Il est possible de considérer la méditation comme une simple technique de relaxation. Mais, pour ceux qui s'y consacrent pleinement, les états méditatifs peuvent aller jusqu'à des expériences de conscience extrême. La religion catholique parlera d'illumination pour désigner, dans son vocabulaire propre, une unité d'amour entre le moi et Dieu. L'hindouisme parle de samadhi. Le méditant prend conscience d'être dirigé de l'intérieur par le Soi. Vous savez que tout est accompli par quelque chose avec quoi vous êtes en union constante. Le bouddhisme zen désigne par éveil une sorte d'explosion mentale, un <<changement brusque et soudain du niveau de conscience, ... une vision très claire de la conscience pure et sans frontière du Soi. Toutes les limites ont disparu : le Soi est. L'être éveillé vit dans le même monde matériel que nous ... mais il expérimente le monde d'une façon radicalement différente : l'unicité dans la multiplicité. (Manon Arcand)>>.

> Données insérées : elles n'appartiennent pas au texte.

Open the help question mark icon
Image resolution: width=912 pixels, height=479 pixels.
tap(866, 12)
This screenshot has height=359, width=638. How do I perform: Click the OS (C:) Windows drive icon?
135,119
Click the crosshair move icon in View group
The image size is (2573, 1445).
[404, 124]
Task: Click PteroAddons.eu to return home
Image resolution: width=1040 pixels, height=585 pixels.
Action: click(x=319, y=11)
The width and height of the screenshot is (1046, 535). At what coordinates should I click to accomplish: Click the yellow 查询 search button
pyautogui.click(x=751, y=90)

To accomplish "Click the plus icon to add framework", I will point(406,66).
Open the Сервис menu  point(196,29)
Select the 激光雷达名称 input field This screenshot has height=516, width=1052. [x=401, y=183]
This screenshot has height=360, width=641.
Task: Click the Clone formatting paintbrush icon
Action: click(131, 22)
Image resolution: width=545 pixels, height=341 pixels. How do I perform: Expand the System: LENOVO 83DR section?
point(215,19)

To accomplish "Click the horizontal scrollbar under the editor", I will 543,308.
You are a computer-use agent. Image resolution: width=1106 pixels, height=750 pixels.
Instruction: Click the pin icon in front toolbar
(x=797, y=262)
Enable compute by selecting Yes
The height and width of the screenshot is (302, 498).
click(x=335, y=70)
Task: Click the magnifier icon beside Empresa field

Pour ceux qui pratiquent la méditation dans le cadre d'une recherche spirituelle, l'objectif de leur pratique assidue est la réalisation du Soi. Si un sage peut atteindre un <<état d'illumination permanente et irréversible : il a réalisé le Soi, le Soi est réalisé>>. Il s'agit d'un état de dépersonnalisation sans angoisse, qui ne se confond pas avec ceux de la psychose. Avant de parvenir à cet état, le sage est souvent <<confronté à une terrible peur : la peur de mourir>>. Nombreux sont ceux qui reculent, une ou plusieurs fois, avant de poursuivre leur quête de l'absolu. Ils n'en perdent pas, pour autant, les effets bénéfiques de la méditation, tant physiques que psychologiques. Mais cette peur illustre la force de l'illusion ethnique contre laquelle progresse le méditant. La promesse d'éternité, par la filiation et la transmission d'héritage, nous dispense d'assumer consciemment la mortalité. C'est aussi ce qui nous empêche d'expérimenter la solidarité de notre nature interne et de la nature externe. Car la méditation ne cherche pas à fuir la réalité. Elle cherche, au contraire, à nous réconcilier avec le réel.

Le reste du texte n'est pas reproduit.